The popular social media and discussion platform Reddit was reported offline for thousands of users Tuesday.
After going offline for over six hours, Reddit said on Twitter that it was back up and running as of 8:41pm EST.
"Resolved: Alright, things are back in order. We're peeling [sic] a lot better now! Thanks for your patience," the tweet said, in an off-kilter pun referencing earlier attempts to keep disgruntled users amused during the outage with banana memes.
Almost 70,000 users in the US were affected at the height of the outage according to the tracking site Downdectector.
Reddit tweeted, just after 7pm EST, that it had fixed the problem and was slowly coming back online, but at that time at least 20,000 users in the US were still reporting issues, with thousands more in the UK and Canada.

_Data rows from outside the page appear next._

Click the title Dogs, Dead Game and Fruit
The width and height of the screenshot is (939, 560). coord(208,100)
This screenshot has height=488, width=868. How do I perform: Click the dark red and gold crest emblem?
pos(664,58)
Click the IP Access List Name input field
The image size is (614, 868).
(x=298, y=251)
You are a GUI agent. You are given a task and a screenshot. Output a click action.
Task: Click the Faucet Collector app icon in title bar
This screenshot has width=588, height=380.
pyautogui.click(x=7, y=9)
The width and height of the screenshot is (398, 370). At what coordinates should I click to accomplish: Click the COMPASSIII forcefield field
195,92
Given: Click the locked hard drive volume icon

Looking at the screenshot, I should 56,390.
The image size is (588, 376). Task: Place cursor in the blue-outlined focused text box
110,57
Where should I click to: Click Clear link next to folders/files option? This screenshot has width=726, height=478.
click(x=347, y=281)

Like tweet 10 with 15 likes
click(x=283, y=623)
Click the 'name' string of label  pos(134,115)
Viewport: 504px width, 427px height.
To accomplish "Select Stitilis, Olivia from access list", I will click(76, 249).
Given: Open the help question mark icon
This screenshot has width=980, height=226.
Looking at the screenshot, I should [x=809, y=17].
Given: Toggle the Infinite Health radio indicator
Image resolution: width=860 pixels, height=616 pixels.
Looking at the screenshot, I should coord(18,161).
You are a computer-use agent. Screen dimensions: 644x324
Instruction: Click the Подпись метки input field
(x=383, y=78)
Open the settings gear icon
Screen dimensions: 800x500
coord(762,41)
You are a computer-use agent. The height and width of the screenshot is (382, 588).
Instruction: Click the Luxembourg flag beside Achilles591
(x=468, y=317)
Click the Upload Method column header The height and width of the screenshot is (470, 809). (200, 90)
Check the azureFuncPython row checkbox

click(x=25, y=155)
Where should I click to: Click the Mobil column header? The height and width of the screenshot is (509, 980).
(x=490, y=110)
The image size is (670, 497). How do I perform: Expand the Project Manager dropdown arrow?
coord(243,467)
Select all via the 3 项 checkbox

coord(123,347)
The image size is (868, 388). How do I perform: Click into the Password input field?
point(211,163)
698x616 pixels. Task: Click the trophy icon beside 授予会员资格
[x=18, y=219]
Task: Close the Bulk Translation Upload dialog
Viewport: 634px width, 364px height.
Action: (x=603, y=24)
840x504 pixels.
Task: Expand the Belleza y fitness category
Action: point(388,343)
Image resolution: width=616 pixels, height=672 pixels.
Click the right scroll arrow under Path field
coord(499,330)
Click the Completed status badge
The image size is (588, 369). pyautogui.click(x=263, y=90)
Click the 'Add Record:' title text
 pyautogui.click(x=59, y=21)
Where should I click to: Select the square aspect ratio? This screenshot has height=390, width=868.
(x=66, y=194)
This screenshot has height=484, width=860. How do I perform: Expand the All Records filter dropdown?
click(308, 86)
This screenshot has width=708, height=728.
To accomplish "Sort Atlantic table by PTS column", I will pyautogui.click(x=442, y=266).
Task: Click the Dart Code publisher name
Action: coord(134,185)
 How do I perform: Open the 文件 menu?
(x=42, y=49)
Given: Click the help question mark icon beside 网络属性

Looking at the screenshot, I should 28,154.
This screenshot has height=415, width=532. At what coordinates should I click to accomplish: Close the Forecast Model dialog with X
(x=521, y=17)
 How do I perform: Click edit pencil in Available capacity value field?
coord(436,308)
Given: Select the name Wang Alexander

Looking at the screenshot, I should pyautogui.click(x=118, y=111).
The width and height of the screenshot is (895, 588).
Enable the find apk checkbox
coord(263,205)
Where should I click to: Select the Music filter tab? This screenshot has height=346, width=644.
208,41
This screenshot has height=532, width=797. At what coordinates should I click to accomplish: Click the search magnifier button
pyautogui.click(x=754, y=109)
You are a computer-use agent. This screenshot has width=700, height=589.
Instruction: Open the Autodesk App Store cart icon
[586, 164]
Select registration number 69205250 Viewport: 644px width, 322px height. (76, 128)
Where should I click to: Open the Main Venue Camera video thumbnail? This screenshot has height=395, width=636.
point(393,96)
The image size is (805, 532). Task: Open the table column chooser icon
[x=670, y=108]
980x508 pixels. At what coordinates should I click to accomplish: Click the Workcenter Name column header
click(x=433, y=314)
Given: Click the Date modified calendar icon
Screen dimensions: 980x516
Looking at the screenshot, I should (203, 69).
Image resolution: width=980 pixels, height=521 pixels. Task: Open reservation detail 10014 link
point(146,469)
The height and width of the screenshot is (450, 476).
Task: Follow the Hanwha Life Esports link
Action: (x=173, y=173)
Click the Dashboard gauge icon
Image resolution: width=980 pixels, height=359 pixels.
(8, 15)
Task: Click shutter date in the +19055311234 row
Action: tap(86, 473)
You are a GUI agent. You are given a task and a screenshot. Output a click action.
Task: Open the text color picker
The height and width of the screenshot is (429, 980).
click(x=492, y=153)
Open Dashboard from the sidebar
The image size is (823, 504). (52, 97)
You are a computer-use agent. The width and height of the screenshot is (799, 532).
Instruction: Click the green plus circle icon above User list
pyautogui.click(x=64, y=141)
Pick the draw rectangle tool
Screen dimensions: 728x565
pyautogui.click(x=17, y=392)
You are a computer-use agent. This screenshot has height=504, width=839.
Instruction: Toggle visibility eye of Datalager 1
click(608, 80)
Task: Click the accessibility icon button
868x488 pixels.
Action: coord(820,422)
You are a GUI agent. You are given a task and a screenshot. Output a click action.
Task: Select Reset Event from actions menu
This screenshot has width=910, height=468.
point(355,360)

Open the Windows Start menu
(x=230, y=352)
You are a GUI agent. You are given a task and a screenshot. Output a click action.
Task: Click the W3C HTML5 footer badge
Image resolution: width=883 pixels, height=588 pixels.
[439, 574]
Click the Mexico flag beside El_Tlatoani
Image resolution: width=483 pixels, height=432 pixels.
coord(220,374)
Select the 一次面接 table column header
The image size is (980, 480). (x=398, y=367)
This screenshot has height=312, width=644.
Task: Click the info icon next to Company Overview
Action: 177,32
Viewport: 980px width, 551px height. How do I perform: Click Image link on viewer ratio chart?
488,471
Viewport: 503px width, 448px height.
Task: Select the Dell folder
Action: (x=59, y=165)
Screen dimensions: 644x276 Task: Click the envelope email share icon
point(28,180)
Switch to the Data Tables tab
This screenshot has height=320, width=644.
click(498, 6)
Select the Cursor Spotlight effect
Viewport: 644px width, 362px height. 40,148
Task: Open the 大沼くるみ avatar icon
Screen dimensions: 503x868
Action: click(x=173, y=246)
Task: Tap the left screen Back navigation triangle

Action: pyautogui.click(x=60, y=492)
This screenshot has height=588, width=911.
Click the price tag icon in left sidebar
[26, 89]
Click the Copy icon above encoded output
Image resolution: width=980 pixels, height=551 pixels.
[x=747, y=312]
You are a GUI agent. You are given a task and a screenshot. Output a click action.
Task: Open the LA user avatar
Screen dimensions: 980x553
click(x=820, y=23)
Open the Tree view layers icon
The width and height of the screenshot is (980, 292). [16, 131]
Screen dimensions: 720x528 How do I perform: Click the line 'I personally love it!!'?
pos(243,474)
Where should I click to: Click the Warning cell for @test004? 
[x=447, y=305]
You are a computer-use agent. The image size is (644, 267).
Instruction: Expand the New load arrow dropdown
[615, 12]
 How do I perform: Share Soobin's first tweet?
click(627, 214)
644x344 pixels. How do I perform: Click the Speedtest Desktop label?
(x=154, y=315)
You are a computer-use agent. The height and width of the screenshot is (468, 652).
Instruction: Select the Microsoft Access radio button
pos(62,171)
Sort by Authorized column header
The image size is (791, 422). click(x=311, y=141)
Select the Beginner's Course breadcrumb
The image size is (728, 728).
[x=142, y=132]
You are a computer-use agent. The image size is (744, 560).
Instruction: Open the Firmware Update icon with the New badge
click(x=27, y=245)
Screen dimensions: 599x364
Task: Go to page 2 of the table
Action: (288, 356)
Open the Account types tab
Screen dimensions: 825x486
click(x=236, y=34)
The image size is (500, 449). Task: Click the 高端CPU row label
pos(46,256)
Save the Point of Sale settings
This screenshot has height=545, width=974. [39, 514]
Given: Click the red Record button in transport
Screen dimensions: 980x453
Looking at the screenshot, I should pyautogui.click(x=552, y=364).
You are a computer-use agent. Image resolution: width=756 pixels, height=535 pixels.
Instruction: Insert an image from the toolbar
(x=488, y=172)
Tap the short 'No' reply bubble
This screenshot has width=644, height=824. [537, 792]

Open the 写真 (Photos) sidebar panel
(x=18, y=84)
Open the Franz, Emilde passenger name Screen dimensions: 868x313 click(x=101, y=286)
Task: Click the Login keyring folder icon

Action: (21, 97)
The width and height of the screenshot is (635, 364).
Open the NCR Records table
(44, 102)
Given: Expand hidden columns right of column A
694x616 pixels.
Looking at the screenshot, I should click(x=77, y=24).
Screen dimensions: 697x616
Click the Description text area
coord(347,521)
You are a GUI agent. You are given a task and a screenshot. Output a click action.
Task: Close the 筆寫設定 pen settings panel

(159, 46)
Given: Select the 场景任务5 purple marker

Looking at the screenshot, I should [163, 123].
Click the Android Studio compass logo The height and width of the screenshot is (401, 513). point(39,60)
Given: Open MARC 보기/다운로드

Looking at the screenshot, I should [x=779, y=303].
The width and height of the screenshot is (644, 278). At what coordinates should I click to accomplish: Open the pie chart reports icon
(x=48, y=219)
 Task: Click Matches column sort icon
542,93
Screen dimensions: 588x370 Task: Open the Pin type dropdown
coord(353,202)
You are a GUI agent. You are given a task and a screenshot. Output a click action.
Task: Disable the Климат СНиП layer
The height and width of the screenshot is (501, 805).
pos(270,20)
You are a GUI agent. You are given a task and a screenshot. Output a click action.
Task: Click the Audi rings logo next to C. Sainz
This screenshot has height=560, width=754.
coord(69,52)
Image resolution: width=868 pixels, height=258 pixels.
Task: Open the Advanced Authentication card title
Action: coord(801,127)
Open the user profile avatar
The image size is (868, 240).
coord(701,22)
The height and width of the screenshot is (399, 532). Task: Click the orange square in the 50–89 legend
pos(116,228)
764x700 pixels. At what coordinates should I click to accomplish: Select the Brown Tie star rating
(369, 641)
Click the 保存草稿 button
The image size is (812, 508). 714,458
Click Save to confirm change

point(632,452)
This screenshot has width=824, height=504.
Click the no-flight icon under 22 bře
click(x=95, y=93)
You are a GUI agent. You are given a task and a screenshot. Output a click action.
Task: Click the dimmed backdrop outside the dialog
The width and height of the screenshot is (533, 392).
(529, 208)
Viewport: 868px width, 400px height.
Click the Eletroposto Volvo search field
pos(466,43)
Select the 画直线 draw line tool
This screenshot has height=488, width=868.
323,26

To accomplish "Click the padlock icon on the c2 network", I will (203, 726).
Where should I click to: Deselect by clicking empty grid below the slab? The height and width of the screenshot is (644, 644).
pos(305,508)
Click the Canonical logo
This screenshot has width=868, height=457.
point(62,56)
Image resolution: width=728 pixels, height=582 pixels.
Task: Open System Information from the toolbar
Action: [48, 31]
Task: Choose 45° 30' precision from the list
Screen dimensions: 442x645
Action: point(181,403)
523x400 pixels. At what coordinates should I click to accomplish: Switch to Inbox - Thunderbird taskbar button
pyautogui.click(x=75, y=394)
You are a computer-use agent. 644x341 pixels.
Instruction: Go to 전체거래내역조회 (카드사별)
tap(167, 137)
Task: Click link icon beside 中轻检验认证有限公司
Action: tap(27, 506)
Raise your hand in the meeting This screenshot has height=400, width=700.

Most users started reporting problems with the app and website just before 3pm EST on Tuesday afternoon
According to RedditStatus on Twitter, the social media company announced it was offline at 3:18 pm EST.
The platform said the incident affected its core website reddit.com, including its desktop web, mobile web, and native mobile apps.
About 55% of users reported issues with the website, 33% with the app, and 12% with the server connection, Downdetector revealed.
About a half hour later Reddit tweeted it had identified “an internal systems issue" adding it was "working to determine a fix.”
A Twitter update two hours later (5:43 pm EST) indicated Reddit had found a fix, but said it would take time to implement.
Randomly, trying to entertain users, the company kept referencing bananas in the tweets and asking what users were doing in the meantime. Not everyone was amused.
Thousands of users across the globe, including in Belgium, Sweden, France, Chile, Japan, Hong Kong, and Australia, were still reporting outages at the time of publishing the initial article, according to Downdector.